Ollama v0.30.0 pre-release switches to llama.cpp and GGUF support

Ollama's latest pre-release brings native llama.cpp and GGUF support for faster inference.

Deep Dive

Ollama, the popular local LLM runtime, has released v0.30.0-rc28, a major pre-release that fundamentally changes its architecture. Instead of building on top of GGML, Ollama now directly integrates with llama.cpp, the C++ library that powers many open‑source models. This shift also brings native support for the GGUF file format, which is the standard for quantized models in the llama.cpp ecosystem. For Apple Silicon users, Ollama now leverages MLX (Apple's machine learning framework) to accelerate model inference, promising better performance on Macs.

While this pre-release offers significant improvements, it is not without caveats. The team reports known issues: laguna-xs.2 and llama3.2-vision are not yet supported. Developers are encouraged to test the release on their own hardware and report any performance regressions, new crashes, or memory utilization changes.
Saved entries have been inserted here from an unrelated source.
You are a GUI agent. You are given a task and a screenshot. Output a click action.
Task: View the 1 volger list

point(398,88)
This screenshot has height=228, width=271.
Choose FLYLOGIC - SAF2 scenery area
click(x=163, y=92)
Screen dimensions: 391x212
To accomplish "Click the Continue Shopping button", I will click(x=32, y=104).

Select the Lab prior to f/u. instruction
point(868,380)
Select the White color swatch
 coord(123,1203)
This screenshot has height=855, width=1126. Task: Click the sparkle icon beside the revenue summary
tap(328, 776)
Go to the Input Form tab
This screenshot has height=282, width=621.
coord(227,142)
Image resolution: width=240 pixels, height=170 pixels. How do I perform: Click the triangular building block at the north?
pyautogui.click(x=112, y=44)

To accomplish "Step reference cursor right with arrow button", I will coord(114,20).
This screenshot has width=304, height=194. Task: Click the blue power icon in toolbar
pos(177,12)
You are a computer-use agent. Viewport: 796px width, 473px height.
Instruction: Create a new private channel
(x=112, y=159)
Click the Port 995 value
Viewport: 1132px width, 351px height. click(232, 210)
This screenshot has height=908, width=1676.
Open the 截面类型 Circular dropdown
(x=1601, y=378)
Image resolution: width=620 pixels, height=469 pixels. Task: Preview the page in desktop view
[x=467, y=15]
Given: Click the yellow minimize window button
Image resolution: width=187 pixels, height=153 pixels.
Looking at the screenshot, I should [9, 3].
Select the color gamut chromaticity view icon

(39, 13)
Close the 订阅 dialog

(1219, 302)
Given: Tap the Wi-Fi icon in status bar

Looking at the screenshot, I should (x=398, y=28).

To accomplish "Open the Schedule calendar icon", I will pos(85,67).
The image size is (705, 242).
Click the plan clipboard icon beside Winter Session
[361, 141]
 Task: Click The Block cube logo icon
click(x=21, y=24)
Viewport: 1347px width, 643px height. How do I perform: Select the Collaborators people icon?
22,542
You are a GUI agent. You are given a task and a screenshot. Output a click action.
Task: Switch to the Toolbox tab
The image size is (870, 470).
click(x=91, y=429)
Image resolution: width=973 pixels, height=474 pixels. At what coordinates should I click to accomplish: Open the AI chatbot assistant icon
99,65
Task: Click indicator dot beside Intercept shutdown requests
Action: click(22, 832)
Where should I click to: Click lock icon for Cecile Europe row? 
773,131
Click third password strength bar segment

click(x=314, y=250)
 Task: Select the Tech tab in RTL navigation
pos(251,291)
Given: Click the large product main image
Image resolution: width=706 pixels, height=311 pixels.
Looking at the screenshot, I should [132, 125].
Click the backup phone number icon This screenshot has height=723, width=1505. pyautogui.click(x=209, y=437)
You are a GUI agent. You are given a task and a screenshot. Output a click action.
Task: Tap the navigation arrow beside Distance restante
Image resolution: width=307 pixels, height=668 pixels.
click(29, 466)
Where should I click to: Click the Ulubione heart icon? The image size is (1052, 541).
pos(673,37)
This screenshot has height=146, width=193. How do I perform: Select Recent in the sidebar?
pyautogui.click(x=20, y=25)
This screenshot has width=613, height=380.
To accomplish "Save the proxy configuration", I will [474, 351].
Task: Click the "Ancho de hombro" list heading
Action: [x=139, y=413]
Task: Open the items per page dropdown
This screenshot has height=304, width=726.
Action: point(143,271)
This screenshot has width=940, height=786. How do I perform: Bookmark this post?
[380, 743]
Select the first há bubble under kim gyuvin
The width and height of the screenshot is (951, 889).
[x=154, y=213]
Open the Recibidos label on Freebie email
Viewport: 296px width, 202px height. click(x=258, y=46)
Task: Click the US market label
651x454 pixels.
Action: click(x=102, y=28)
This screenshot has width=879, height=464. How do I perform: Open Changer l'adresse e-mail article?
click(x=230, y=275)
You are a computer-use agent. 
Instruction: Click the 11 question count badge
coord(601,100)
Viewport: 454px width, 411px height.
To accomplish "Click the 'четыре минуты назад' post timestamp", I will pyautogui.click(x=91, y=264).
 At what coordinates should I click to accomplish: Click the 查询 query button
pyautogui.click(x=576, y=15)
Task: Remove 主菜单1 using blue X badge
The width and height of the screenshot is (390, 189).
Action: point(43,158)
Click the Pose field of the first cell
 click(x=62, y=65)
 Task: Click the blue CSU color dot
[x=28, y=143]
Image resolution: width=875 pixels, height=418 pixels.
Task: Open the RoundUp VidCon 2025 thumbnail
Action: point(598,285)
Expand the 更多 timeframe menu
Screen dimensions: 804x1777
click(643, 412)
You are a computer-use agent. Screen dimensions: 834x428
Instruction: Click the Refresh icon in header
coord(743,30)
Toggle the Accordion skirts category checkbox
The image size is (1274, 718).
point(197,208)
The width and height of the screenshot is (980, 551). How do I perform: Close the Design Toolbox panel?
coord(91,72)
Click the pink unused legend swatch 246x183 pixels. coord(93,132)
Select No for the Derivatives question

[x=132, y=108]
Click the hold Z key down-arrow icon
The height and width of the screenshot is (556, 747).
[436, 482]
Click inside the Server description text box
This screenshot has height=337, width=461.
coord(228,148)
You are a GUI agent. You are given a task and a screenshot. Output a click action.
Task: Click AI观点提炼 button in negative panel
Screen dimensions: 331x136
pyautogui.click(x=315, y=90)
Installation via curl (Mac/Linux) or PowerShell (Windows) is straightforward using the OLLAMA_VERSION environment variable. The community has reacted strongly with over 155 reactions, indicating high interest in this architectural overhaul.

Key Points
  • Directly supports llama.cpp instead of GGML, enabling broader model compatibility via GGUF
  • MLX acceleration added for Apple Silicon, improving inference speed on Macs
  • Known issues: laguna-xs.2 and llama3.2-vision not supported in this pre-release

Why It Matters

Moving to native llama.cpp support unlocks more models and performance gains for local AI inference enthusiasts.